Compiling the program to generate the covariance matrix file in generate_covar/

This program is compiled analogously to the offline_coupled DA program. Thus, you can compile the program with

make generate_covar PDAF_ARCH=<arch> PDAFDIR=<mydir>

with <arch> and <mydir> as before.

Overview of files

Input files

The input files are in inputs_2fields. These are

  • ensA_XX.nc and ensB_XX.nc: Ensemble files for both fields, where XX is the ensemble index ranging between 01 and 20. Used to initialize the ensemble for DA or to generate a covariance matrix file with generate_covar.
  • obsA.nc and obsB.nc: Observation fields for both fields containing all time steps. Read during DA process.
  • trueA_stepYY.nc and trueB_stepYY.nc: Files holding the true model state for both fields, where YY is the time step. Used to compare with to access quality of state estimate (e.g., using plot_diff.py)

Output files

Running the online or offline DA produces several output files. There are separate files for the first model field 'A' and the second model field 'B'. Below, we list only the files associated with field 'A'. For Field B, corresponding files are written.

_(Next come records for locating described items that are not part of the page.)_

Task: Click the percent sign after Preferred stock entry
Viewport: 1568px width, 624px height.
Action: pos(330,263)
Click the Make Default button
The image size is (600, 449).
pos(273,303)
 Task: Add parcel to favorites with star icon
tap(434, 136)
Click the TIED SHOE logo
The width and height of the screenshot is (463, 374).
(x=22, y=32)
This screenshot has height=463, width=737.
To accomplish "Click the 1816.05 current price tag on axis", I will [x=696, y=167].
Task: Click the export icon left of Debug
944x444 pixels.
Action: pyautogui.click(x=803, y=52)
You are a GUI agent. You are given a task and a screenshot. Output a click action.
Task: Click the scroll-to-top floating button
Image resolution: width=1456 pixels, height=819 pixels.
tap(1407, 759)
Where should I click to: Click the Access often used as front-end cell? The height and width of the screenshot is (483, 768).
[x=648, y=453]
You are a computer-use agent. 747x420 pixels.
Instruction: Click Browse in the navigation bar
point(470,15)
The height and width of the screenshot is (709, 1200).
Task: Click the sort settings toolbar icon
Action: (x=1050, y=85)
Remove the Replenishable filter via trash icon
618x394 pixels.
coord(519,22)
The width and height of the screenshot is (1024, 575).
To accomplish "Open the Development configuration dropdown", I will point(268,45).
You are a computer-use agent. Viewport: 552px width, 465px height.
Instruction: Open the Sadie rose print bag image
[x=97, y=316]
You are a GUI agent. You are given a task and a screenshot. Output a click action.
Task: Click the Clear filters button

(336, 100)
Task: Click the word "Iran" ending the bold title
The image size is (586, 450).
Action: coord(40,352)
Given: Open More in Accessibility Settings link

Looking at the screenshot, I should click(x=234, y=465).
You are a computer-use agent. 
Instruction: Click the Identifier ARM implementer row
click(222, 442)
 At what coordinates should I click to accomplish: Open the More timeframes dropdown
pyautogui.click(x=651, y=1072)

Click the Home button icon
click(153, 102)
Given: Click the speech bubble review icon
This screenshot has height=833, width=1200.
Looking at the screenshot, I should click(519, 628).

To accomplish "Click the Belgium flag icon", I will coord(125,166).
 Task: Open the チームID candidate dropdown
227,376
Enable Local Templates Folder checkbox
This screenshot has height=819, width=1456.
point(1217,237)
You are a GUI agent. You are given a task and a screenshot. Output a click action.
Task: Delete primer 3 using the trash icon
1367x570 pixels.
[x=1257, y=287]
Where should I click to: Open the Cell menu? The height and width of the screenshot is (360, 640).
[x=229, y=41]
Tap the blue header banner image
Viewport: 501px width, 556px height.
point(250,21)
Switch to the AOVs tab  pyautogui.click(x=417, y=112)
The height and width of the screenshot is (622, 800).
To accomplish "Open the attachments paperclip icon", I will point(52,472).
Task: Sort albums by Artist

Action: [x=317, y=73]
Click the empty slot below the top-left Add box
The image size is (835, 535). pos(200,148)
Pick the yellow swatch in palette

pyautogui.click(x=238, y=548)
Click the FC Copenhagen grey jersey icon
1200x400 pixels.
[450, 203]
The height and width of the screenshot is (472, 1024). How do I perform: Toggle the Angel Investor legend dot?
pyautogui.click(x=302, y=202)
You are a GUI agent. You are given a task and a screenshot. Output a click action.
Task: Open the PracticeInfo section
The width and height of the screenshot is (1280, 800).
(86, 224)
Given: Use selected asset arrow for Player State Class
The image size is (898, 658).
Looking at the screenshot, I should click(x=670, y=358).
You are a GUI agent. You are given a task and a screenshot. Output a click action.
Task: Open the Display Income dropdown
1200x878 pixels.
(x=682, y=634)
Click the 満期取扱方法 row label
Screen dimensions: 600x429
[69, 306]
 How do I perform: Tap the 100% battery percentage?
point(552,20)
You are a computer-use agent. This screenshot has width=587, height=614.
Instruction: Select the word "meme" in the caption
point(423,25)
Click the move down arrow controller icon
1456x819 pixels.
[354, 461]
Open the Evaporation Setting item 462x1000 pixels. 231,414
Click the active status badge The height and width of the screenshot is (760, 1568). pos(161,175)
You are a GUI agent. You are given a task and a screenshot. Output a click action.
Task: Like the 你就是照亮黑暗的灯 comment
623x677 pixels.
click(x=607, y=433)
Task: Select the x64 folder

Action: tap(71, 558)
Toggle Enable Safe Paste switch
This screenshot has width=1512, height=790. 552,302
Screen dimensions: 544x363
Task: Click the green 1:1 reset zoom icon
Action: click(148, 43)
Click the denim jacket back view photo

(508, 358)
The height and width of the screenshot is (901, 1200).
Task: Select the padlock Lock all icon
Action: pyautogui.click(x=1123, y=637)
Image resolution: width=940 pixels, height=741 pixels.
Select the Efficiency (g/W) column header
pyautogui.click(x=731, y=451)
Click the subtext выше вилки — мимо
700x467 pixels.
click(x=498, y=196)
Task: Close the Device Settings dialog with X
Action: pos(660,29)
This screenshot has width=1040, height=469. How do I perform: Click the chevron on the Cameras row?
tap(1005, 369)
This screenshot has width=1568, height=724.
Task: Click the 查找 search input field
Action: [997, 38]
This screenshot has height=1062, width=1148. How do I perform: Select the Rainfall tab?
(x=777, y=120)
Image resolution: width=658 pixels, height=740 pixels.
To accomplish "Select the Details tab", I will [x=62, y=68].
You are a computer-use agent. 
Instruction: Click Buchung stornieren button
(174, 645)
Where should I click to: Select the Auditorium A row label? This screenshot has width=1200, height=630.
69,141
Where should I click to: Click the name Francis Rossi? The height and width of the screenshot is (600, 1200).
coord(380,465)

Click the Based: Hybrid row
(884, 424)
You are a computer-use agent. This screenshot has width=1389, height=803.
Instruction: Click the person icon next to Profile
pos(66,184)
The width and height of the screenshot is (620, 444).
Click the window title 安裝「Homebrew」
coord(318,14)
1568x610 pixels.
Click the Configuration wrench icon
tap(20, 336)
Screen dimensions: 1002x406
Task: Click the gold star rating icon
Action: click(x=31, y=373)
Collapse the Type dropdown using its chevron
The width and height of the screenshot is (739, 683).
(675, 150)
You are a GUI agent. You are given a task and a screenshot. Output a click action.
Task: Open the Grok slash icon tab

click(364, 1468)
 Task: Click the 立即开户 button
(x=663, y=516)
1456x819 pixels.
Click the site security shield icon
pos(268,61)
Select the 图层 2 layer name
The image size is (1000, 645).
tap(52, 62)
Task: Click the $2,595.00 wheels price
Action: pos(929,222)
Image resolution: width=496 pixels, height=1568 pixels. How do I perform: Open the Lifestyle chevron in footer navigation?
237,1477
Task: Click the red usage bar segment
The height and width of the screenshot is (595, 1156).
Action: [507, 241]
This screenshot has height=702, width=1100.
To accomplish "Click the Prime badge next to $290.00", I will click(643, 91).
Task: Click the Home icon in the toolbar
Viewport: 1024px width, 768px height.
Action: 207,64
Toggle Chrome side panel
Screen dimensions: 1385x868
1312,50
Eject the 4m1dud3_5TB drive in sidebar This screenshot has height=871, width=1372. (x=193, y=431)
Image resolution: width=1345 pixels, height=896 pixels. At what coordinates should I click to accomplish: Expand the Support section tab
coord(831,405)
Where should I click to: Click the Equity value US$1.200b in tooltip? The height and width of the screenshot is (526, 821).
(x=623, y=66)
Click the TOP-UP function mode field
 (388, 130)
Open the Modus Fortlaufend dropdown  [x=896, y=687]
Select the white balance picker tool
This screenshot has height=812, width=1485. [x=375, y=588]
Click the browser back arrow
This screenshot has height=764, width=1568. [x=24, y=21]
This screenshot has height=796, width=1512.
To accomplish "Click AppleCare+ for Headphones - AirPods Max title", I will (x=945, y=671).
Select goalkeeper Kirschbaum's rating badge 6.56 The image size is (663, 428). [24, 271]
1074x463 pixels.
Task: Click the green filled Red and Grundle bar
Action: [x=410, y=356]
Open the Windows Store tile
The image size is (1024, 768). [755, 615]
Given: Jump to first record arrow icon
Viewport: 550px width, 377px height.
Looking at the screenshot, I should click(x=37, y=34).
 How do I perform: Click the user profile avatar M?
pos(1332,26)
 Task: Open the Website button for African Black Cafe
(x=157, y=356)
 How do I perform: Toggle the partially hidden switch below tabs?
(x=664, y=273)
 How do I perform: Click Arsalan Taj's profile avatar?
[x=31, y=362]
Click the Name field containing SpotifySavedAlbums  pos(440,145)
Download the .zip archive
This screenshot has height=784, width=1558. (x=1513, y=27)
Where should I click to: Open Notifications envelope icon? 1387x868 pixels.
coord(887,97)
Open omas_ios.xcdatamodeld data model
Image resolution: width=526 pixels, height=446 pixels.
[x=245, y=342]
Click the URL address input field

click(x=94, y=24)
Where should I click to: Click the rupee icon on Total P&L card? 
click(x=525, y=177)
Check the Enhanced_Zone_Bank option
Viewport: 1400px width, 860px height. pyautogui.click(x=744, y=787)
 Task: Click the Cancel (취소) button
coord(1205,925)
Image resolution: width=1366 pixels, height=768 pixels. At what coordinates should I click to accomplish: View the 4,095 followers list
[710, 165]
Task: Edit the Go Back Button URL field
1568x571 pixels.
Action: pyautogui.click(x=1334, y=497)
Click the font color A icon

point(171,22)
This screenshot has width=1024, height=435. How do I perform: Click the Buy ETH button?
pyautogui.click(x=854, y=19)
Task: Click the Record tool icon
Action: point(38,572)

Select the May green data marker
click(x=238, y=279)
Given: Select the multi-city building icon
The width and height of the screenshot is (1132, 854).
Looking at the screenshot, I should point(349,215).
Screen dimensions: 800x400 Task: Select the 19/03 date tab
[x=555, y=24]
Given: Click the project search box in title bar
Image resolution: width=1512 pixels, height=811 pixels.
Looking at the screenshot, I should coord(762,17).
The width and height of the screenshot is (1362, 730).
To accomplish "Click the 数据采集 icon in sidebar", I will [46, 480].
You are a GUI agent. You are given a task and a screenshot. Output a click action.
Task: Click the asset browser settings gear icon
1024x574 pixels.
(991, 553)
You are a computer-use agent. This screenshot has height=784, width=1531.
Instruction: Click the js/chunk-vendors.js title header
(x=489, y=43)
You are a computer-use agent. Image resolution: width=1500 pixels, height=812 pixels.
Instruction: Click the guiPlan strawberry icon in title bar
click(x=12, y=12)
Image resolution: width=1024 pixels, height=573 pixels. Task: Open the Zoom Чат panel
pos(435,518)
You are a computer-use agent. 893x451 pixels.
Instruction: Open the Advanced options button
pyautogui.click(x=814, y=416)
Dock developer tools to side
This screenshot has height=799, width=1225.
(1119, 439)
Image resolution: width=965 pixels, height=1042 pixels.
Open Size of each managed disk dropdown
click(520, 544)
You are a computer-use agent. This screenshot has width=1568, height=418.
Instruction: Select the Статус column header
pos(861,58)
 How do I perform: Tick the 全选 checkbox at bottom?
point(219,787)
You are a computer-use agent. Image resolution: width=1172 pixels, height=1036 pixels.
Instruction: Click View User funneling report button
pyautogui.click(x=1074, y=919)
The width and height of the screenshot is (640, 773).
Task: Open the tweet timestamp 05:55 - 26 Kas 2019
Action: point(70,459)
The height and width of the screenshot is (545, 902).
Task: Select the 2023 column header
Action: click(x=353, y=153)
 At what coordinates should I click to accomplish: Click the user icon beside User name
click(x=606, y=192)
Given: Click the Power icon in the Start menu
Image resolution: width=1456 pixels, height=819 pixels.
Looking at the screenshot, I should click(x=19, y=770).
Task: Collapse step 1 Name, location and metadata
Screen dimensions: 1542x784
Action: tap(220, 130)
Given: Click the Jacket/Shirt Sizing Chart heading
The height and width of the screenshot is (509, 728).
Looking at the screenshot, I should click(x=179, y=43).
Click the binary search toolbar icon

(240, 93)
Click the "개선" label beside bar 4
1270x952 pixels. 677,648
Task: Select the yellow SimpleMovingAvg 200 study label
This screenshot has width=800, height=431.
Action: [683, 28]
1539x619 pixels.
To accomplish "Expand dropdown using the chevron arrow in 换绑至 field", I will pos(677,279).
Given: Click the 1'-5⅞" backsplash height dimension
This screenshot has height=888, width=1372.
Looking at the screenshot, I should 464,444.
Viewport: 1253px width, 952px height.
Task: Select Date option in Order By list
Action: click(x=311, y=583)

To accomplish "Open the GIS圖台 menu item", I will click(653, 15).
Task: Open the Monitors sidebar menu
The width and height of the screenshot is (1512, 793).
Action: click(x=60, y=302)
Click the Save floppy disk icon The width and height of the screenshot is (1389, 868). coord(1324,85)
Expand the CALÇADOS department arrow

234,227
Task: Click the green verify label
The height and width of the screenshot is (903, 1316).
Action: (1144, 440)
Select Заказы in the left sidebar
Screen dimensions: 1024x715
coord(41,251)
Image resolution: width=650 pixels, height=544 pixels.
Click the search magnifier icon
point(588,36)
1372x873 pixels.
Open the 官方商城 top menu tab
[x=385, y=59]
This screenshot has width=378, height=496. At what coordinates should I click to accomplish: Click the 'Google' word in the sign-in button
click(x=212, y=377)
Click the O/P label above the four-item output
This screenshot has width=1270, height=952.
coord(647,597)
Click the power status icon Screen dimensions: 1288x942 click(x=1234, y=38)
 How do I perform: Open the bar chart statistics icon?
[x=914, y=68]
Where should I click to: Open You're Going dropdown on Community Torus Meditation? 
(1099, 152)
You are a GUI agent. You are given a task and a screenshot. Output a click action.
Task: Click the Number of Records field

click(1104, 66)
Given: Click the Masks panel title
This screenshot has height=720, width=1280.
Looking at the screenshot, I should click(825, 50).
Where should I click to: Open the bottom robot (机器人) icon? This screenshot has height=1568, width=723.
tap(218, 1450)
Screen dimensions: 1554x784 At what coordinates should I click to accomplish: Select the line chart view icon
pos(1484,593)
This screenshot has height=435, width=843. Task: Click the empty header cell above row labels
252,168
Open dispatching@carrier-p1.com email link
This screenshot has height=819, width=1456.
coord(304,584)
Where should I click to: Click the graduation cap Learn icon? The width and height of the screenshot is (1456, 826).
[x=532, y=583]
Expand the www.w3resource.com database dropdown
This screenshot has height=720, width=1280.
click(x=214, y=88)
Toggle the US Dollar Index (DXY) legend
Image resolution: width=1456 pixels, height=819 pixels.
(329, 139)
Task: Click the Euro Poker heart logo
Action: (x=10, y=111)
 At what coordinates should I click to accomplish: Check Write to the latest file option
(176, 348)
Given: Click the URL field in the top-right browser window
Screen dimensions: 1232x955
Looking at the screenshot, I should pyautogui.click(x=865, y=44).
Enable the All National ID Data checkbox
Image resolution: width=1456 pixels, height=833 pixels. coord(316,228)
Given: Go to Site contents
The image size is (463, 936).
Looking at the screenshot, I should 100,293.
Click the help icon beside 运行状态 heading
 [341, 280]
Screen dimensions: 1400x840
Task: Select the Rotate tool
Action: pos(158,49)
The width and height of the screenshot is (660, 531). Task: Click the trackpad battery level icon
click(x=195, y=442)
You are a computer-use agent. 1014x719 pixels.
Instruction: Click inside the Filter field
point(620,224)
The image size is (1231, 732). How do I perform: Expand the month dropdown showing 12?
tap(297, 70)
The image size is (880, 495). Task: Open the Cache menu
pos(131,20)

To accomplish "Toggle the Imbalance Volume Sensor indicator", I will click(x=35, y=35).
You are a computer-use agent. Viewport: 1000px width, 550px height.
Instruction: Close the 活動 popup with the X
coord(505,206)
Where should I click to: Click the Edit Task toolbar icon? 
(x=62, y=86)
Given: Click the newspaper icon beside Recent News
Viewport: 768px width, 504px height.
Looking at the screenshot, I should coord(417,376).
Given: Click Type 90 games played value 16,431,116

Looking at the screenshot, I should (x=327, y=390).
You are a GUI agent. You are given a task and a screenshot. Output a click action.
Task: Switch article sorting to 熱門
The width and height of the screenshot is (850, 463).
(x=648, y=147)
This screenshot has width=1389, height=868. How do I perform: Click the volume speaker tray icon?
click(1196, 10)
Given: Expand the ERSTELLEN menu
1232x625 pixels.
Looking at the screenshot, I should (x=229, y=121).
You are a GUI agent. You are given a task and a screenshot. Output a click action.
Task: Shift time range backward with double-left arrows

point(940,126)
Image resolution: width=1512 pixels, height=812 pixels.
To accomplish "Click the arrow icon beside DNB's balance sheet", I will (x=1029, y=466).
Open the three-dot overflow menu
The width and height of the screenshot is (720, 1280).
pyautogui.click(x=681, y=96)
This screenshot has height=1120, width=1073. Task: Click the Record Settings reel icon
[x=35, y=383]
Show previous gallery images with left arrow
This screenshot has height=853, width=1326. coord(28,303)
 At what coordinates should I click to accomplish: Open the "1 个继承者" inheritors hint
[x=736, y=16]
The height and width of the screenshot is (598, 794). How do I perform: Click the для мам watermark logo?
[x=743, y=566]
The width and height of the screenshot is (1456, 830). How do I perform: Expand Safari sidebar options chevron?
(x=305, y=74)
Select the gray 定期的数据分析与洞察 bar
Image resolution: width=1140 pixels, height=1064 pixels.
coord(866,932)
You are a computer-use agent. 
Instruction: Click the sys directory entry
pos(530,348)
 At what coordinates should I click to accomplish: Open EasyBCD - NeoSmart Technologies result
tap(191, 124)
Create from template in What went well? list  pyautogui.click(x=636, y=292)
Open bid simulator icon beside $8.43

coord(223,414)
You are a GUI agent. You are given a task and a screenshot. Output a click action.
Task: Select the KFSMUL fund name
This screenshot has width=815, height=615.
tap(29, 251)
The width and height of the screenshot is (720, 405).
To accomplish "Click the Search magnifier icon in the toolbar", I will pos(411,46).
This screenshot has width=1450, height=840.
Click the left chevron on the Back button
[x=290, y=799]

  • stateA_step*_for.txt / stateA_step*_ana.txt: files holding the ensemble mean of field A of the model for the forecast (for) or analysis (ana).
  • ensA_XX_step*_for.txt / ensA_XX_step*_ana.txt: files holding each single ensemble member state (with index XX) for the forecast (for) or analysis (ana).
  • varianceA_step*_for.txt / varianceA_step*_ana.txt: files holding the ensemble variance of field A of the model for the forecast (for) or analysis (ana).

Plotting

The directory plotting/ contains Python plot scripts. They can be used like

plot_diff.py FILE1 FILE2      # Plot the difference of two files and display their RMS difference
plot_file.py FILE             # Plot the field in one file
plot_obs.py OBSFILE STEP      # Plot one observation file with OBSFILE being the observation file and STEP the time step to plot

The script plot_file.py can be used to plot files in /inputs_2fields, the model's output files, or those from a DA experiment. plot_diff.py is commonly used to plot the difference between the output of a DA experiment and the corresponding true state.

Running experiments

The programs for the online and offline coupled DA use command-line options to specify the experiment settings. All command-line options start with a dash. Thus, the syntax is

-VARIABLE VALUE

Running the offline coupled DA

The offline coupled DA performs one single analysis step. It uses a parallelization with domain decomposition. However, one can also run it with a single process.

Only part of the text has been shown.